• Lista de tareas:
**A.** Indica si cada afirmación concuerda con el texto sobre Mantilla y el cáncer de piel, respondiendo sí o no y citando literalmente las palabras del texto que lo deciden: (i) Mantilla siempre supo que el sol podía hacer mucho daño. (ii) Mantilla habló de la Fundación en una entrevista en 2013. (iii) Uno de los objetivos de la Fundación es desarrollar programas de investigación sobre el melanoma.
**B.** Escribe la continuación del texto sobre Mantilla y el cáncer de piel a partir de su última oración.

• Texto de origen:
────
Aquel golpe hizo reaccionar a Mantilla, uno de los muchos jugadores que han sufrido problemas por su frecuente exposición al sol. «Desde que supe que tenía cáncer ya empecé a darle vueltas a lo de la Fundación. El objetivo es concienciar y educar a la gente, sobre todo a los niños, del peligro de exponerse al sol sin la prevención adecuada; desarrollar programas de investigación acerca del melanoma y del cáncer de piel; e intentar fomentar la realización de deporte seguro si este se lleva a cabo bajo el sol», explicó el tenista en una entrevista en 2013 acerca de la sociedad que había fundado. «Yo fui un ignorante. Nunca pensé que el sol podía hacer tanto daño. Por eso creo que enseñar a la gente unos hábitos de protección solar es necesario. El objetivo es llevar la Fundación a todo el mundo y aportar nuestro granito de arena a la lucha contra el cáncer de piel», reforzó el catalán.
────
• Datos proporcionados:
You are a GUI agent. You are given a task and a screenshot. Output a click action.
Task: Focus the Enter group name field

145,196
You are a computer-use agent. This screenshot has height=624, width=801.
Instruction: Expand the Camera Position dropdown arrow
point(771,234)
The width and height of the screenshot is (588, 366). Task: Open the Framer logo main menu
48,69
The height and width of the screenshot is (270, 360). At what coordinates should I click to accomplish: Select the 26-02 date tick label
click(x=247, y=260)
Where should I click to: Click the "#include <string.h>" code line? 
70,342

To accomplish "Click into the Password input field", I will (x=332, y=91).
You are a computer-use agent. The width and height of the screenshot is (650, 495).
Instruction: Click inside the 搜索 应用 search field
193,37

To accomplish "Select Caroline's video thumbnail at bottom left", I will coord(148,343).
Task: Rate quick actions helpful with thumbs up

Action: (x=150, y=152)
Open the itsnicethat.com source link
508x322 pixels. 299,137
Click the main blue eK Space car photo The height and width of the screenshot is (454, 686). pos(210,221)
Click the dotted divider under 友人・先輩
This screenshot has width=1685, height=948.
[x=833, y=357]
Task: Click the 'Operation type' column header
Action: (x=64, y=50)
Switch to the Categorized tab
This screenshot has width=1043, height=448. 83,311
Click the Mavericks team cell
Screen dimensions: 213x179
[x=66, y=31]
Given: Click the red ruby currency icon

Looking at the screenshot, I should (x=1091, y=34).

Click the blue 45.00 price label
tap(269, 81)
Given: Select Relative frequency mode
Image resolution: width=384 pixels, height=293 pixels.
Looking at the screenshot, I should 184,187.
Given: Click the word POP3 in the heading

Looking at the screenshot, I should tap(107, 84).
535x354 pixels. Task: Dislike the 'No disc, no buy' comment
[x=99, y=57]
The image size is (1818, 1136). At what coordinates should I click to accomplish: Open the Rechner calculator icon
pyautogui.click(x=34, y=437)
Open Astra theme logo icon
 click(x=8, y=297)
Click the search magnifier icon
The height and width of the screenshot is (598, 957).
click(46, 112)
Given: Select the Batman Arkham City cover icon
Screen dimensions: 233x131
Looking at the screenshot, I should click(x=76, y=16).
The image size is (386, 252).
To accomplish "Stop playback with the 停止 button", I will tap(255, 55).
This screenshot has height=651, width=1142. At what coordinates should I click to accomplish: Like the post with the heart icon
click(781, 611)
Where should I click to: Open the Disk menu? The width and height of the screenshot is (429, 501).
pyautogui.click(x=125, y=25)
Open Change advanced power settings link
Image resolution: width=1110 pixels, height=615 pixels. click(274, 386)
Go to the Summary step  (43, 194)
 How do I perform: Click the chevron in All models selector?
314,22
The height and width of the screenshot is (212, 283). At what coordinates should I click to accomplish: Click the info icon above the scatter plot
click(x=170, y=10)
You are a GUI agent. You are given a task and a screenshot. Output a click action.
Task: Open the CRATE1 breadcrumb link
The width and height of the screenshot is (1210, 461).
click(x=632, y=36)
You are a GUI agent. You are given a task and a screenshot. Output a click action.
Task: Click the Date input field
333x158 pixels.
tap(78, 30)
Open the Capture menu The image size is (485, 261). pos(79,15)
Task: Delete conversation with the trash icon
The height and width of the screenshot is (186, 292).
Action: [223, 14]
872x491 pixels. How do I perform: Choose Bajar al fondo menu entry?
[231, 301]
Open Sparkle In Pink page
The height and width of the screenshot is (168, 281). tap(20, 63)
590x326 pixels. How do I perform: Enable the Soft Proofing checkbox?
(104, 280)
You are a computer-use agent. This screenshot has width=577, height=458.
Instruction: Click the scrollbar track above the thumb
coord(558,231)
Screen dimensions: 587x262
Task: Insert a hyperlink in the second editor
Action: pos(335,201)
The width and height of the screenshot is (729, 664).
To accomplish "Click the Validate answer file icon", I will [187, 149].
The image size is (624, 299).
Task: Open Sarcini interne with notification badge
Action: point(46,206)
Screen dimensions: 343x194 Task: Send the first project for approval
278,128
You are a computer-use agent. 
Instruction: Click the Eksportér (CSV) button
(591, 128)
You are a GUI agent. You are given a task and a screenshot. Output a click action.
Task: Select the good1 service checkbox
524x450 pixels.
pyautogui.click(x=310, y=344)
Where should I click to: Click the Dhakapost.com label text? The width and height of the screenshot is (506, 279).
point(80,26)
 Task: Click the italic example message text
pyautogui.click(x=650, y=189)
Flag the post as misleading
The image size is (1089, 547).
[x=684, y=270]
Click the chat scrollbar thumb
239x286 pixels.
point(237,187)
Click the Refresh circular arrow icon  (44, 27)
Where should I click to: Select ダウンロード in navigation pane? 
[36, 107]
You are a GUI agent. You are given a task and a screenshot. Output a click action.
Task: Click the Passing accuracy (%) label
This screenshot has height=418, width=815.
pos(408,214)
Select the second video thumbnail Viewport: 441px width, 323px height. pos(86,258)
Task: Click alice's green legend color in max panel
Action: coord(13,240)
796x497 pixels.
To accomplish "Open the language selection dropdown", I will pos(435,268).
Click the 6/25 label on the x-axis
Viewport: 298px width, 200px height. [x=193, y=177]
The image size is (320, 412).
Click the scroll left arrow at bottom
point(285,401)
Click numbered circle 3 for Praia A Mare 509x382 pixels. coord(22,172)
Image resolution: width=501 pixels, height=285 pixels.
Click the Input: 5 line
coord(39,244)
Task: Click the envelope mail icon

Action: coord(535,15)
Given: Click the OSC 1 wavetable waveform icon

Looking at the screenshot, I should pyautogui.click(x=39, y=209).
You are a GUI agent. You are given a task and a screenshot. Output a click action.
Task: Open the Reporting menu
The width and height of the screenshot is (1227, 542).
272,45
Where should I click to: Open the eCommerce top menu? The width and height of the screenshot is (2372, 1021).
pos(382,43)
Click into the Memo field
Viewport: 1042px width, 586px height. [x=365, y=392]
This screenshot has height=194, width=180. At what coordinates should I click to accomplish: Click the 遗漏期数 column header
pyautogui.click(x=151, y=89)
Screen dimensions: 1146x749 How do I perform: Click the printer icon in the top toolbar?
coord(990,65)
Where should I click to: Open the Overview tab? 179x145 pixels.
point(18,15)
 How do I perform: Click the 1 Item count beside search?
────
• Respuestas en orden:
**A.**
(i) No: «Nunca pensé que el sol podía hacer tanto daño».
(ii) Sí: «explicó el tenista en una entrevista en 2013».
(iii) Sí: «desarrollar programas de investigación acerca del melanoma y del cáncer de piel».

**B.**
Al final nos vemos en una situación irrisoria. El tenis, un deporte que mueve millones y millones a lo largo de todo el mundo, que coloca año tras a año a sus jugadores en la lista de mejores pagados, un negocio que vacía sus bolsillos cada temporada para mejorar las instalaciones y crear nuevos torneos… a la hora de la verdad es incapaz de cuidar a sus estrellas y evitar que algo tan natural y tan servicial como el Sol les ponga en complicaciones. Y más vacilante todavía. En pleno 2016, cinco décadas después de que esta industria se profesionalizara, el ejercicio de la misma todavía depende de la climatología. ¿Qué deporte puede sostener una disyuntiva de esta categoría? Pensaba que realmente habitábamos ya en los tiempos modernos pero, para algunas asuntos, seguimos anclados en la época del blanco y negro. Como diría la canción, Miami me lo confirmó. Y sin la ayuda de Marc Anthony.

* Fernando Murciego es periodista.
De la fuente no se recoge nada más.